▸ Task to complete:
Transcribe the listing underneath, keeping each word exact and omitting the images.

▸ Provided records:

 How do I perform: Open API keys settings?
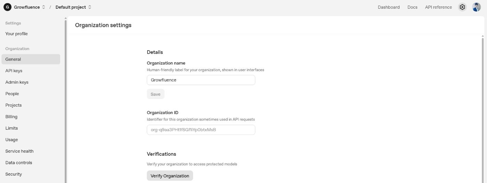pyautogui.click(x=14, y=71)
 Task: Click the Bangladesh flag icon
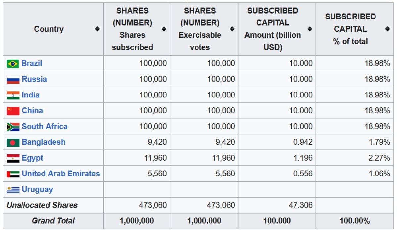tap(13, 143)
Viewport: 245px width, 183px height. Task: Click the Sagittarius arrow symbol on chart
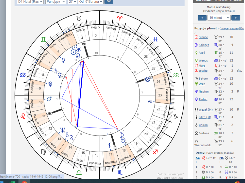(x=155, y=152)
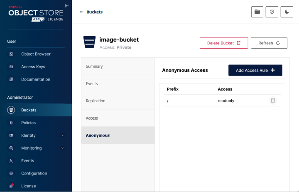Go back via the Buckets link
The width and height of the screenshot is (299, 192).
point(91,12)
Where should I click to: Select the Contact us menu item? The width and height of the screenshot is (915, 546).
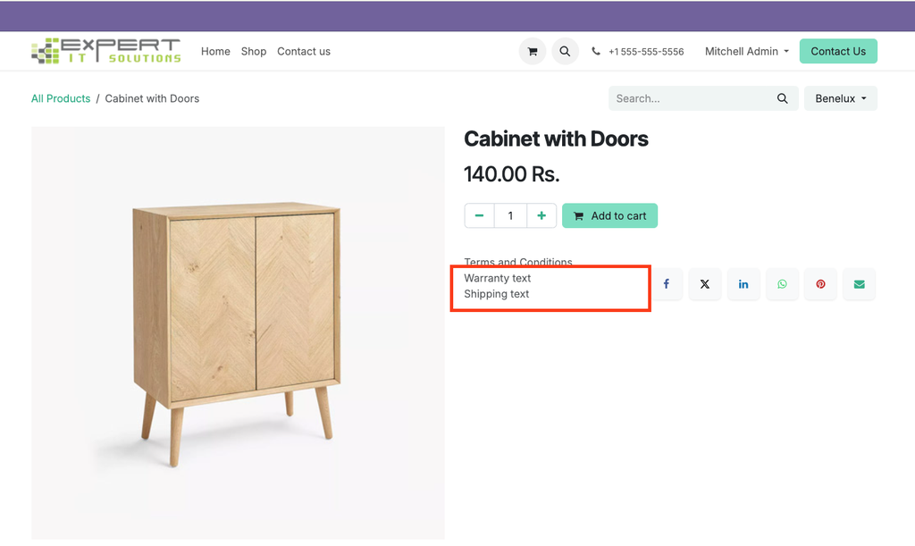point(304,52)
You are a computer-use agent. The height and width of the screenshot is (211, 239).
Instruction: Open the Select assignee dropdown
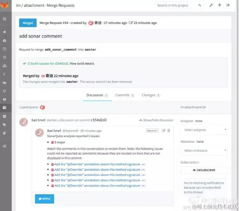(204, 130)
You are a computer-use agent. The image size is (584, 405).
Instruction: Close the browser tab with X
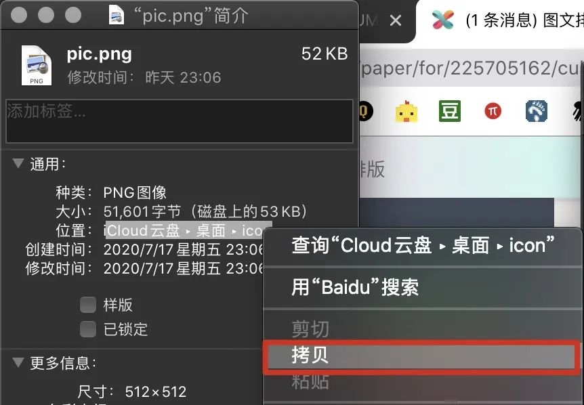click(x=396, y=20)

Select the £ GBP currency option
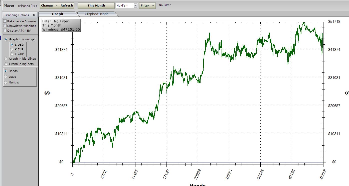pyautogui.click(x=12, y=54)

▸ Expected answer:
 How do I perform: Open API keys settings?
pyautogui.click(x=14, y=71)
 Task: Click the Bangladesh flag icon
tap(13, 143)
Viewport: 245px width, 183px height. Task: Click the Sagittarius arrow symbol on chart
(x=155, y=152)
Go back via the Buckets link
The width and height of the screenshot is (299, 192).
point(91,12)
Where should I click to: Select the Contact us menu item? The width and height of the screenshot is (915, 546).
point(304,52)
You are a computer-use agent. The height and width of the screenshot is (211, 239).
Instruction: Open the Select assignee dropdown
(204, 130)
You are a computer-use agent. The image size is (584, 405).
Instruction: Close the browser tab with X
click(x=396, y=20)

Select the £ GBP currency option
pyautogui.click(x=12, y=54)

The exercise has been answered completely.